_WORK INSTRUCTION_.
Repeat every line that appears below, with nothing altered.

[Saved data entries]
┌──

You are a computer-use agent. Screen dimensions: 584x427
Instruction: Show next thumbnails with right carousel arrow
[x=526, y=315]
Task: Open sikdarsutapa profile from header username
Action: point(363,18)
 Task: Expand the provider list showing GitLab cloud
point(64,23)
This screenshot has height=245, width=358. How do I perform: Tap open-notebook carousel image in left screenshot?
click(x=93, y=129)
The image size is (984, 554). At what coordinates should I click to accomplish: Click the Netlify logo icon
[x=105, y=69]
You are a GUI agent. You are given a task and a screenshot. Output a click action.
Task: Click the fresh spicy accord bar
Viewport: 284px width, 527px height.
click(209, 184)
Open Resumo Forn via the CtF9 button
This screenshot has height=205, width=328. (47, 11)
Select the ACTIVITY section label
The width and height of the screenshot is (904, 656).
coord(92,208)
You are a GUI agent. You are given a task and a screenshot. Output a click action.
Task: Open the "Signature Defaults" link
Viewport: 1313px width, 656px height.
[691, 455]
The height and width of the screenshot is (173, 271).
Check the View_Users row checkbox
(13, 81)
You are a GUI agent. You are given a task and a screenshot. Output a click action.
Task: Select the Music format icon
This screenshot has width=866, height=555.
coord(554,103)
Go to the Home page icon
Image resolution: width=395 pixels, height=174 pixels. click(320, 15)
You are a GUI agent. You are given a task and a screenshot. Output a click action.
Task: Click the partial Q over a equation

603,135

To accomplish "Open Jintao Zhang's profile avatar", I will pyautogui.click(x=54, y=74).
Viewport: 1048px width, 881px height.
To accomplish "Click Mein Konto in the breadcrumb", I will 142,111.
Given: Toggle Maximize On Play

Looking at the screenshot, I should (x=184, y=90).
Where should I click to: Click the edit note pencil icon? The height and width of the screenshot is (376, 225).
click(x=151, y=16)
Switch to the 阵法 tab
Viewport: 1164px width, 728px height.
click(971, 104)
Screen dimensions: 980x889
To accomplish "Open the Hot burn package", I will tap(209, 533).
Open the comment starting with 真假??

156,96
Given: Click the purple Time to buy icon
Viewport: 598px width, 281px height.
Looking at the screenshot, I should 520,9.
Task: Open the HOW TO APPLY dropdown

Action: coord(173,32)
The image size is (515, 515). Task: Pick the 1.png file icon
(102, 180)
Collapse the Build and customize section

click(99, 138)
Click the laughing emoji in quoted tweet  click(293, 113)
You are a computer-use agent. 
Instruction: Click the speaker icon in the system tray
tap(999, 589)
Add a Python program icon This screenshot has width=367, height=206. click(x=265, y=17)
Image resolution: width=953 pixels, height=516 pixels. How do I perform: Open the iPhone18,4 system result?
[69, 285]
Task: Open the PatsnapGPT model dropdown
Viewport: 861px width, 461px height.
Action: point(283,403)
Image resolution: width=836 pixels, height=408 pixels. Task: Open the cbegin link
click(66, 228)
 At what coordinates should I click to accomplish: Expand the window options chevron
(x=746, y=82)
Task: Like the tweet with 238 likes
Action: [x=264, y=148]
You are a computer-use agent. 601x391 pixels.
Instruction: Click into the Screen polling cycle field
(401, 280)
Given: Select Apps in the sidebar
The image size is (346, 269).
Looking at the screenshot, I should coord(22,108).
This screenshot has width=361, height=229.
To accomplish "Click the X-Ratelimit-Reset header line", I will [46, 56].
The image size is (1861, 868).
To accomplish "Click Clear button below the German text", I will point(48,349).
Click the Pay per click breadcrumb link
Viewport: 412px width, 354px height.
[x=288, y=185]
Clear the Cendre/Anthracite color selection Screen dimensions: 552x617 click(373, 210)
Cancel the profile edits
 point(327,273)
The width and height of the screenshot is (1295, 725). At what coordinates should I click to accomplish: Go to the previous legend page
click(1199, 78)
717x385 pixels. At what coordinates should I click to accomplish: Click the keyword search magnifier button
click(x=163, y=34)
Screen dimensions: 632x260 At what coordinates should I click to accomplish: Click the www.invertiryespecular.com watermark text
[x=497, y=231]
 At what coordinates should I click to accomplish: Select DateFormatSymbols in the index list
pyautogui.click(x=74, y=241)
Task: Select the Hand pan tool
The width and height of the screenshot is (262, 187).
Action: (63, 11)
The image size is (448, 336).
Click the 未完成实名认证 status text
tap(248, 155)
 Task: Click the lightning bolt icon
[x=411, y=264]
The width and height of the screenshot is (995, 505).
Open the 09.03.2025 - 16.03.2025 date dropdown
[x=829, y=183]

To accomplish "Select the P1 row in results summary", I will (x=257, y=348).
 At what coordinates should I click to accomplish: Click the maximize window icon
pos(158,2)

└──

_TASK RESULT_.
You are a computer-use agent. Screen dimensions: 584x427
Instruction: Show next thumbnails with right carousel arrow
[x=526, y=315]
Task: Open sikdarsutapa profile from header username
Action: point(363,18)
 Task: Expand the provider list showing GitLab cloud
point(64,23)
This screenshot has height=245, width=358. How do I perform: Tap open-notebook carousel image in left screenshot?
click(x=93, y=129)
The image size is (984, 554). At what coordinates should I click to accomplish: Click the Netlify logo icon
[x=105, y=69]
You are a GUI agent. You are given a task and a screenshot. Output a click action.
Task: Click the fresh spicy accord bar
Viewport: 284px width, 527px height.
click(209, 184)
Open Resumo Forn via the CtF9 button
This screenshot has height=205, width=328. (47, 11)
Select the ACTIVITY section label
The width and height of the screenshot is (904, 656).
coord(92,208)
You are a GUI agent. You are given a task and a screenshot. Output a click action.
Task: Open the "Signature Defaults" link
Viewport: 1313px width, 656px height.
[691, 455]
The height and width of the screenshot is (173, 271).
Check the View_Users row checkbox
(13, 81)
You are a GUI agent. You are given a task and a screenshot. Output a click action.
Task: Select the Music format icon
This screenshot has width=866, height=555.
coord(554,103)
Go to the Home page icon
Image resolution: width=395 pixels, height=174 pixels. click(320, 15)
You are a GUI agent. You are given a task and a screenshot. Output a click action.
Task: Click the partial Q over a equation

603,135

To accomplish "Open Jintao Zhang's profile avatar", I will pyautogui.click(x=54, y=74).
Viewport: 1048px width, 881px height.
To accomplish "Click Mein Konto in the breadcrumb", I will 142,111.
Given: Toggle Maximize On Play

Looking at the screenshot, I should (x=184, y=90).
Where should I click to: Click the edit note pencil icon? The height and width of the screenshot is (376, 225).
click(x=151, y=16)
Switch to the 阵法 tab
Viewport: 1164px width, 728px height.
click(971, 104)
Screen dimensions: 980x889
To accomplish "Open the Hot burn package", I will tap(209, 533).
Open the comment starting with 真假??

156,96
Given: Click the purple Time to buy icon
Viewport: 598px width, 281px height.
Looking at the screenshot, I should 520,9.
Task: Open the HOW TO APPLY dropdown

Action: coord(173,32)
The image size is (515, 515). Task: Pick the 1.png file icon
(102, 180)
Collapse the Build and customize section

click(99, 138)
Click the laughing emoji in quoted tweet  click(293, 113)
You are a computer-use agent. 
Instruction: Click the speaker icon in the system tray
tap(999, 589)
Add a Python program icon This screenshot has width=367, height=206. click(x=265, y=17)
Image resolution: width=953 pixels, height=516 pixels. How do I perform: Open the iPhone18,4 system result?
[69, 285]
Task: Open the PatsnapGPT model dropdown
Viewport: 861px width, 461px height.
Action: point(283,403)
Image resolution: width=836 pixels, height=408 pixels. Task: Open the cbegin link
click(66, 228)
 At what coordinates should I click to accomplish: Expand the window options chevron
(x=746, y=82)
Task: Like the tweet with 238 likes
Action: [x=264, y=148]
You are a computer-use agent. 601x391 pixels.
Instruction: Click into the Screen polling cycle field
(401, 280)
Given: Select Apps in the sidebar
The image size is (346, 269).
Looking at the screenshot, I should coord(22,108).
This screenshot has width=361, height=229.
To accomplish "Click the X-Ratelimit-Reset header line", I will [46, 56].
The image size is (1861, 868).
To accomplish "Click Clear button below the German text", I will point(48,349).
Click the Pay per click breadcrumb link
Viewport: 412px width, 354px height.
[x=288, y=185]
Clear the Cendre/Anthracite color selection Screen dimensions: 552x617 click(373, 210)
Cancel the profile edits
 point(327,273)
The width and height of the screenshot is (1295, 725). At what coordinates should I click to accomplish: Go to the previous legend page
click(1199, 78)
717x385 pixels. At what coordinates should I click to accomplish: Click the keyword search magnifier button
click(x=163, y=34)
Screen dimensions: 632x260 At what coordinates should I click to accomplish: Click the www.invertiryespecular.com watermark text
[x=497, y=231]
 At what coordinates should I click to accomplish: Select DateFormatSymbols in the index list
pyautogui.click(x=74, y=241)
Task: Select the Hand pan tool
The width and height of the screenshot is (262, 187).
Action: (63, 11)
The image size is (448, 336).
Click the 未完成实名认证 status text
tap(248, 155)
 Task: Click the lightning bolt icon
[x=411, y=264]
The width and height of the screenshot is (995, 505).
Open the 09.03.2025 - 16.03.2025 date dropdown
[x=829, y=183]

To accomplish "Select the P1 row in results summary", I will (x=257, y=348).
 At what coordinates should I click to accomplish: Click the maximize window icon
pos(158,2)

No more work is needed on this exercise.